Aww... I'm really happy for you!


----------



## Gleam84 (Feb 17, 2008)

That's great Alex! Happy to hear that you're happy!


----------



## PerfectMistake (Feb 17, 2008)

Thank ya! I am all smiles!


----------



## AprilRayne (Feb 18, 2008)

Okay, he's a total cutie!!! LOL He looks like a keeper, Alex!


----------



## lynnda (Feb 18, 2008)

Congratulations! It sounds like you have your eyes wide open and that you are taking things slow...that's great!


----------



## Anthea (Feb 18, 2008)

Its great things are working out for you.


----------



## -Liz- (Feb 18, 2008)

woohoo! im very happy for you , but remember its great that youre taking it slow just be yourself!!! xoxox


----------



## S. Lisa Smith (Feb 18, 2008)

Good luck, take it slow and have a good time!


----------



## GlossyAbby (Feb 18, 2008)

Congrats! He sounds great.


----------



## KimC2005 (Feb 18, 2008)

Thats great, Alex!! You are doing good by taking it slow.. And if its meant to be it will be.. He sounds great and I hope it all works out for you two!


----------



## PerfectMistake (Feb 18, 2008)

Thanks





We went to lunch and a movie yesterday! That was a lot of fun! Also did some running around and things that he needed to get done, we were just enjoying each others company!

I told him that I am going to see if I can get my mom to watch Evan one of these nights and we can have a "big girl and boy" date (LOL!) and he said "Oh I don't mind him at all!"

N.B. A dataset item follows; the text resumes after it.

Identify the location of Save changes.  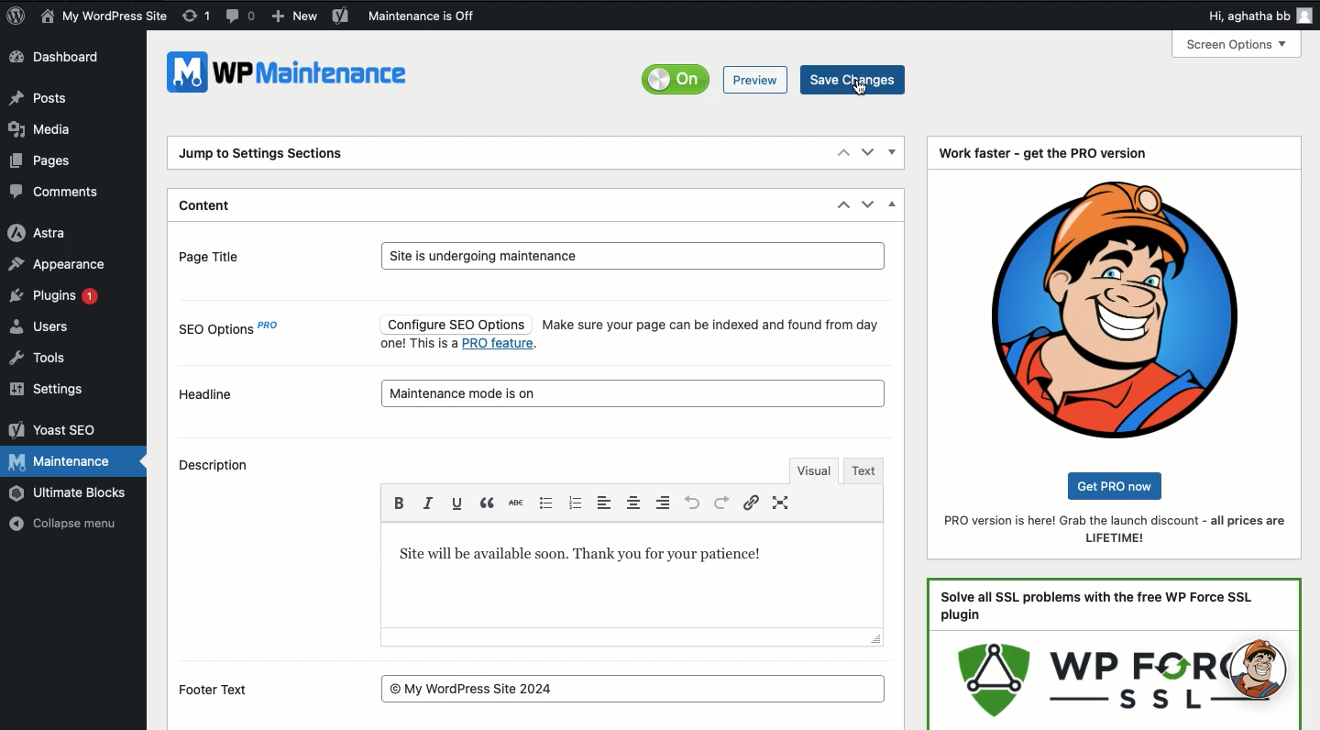
(854, 78).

I thought that was very sweet.

But anyways! I found out that his ex kinda went crazy on him when they broke up after a year and 1/2...so he is leary about dating someone again...I totally understand that...but he said something that made me go "Hummmm" in a good way! I told him "I have never been the crazy ex-girlfriend, I am proud to say" and he said "Well, I will be the judge of that!" and I nearly blushed.

BUT...I don't want to kinx it, so I am not going to look too far into that statement.


----------



## PerfectMistake (Feb 19, 2008)

He made a move and kissed me last night!!!!!!!!!!!


----------



## Bexy (Feb 19, 2008)

Aww the first kiss, I remember that still. I wish I could see a pic, but I do not have any of those messengers. :sad


----------



## PerfectMistake (Feb 19, 2008)

I can e-mail you the link to the picture! PM me your e-mail address!!

EEP! I am very excited ladies and gents


----------



## AprilRayne (Feb 19, 2008)

Originally Posted by *PerfectMistake* /img/forum/go_quote.gif He made a move and kissed me last night!!!!!!!!!!! WHAT!!! Oh my gosh! I'm gonna email you back in a bit!!






Sorry today was busy!


----------



## AngelaGM (Feb 20, 2008)

I want to see a picture as well! I will PM you later.


----------



## Sonia_K (Feb 20, 2008)

I'm happy for you, I hope everything works out well.


----------



## PerfectMistake (Feb 20, 2008)

All y'all feel free to PM me HAHA! Thanks


----------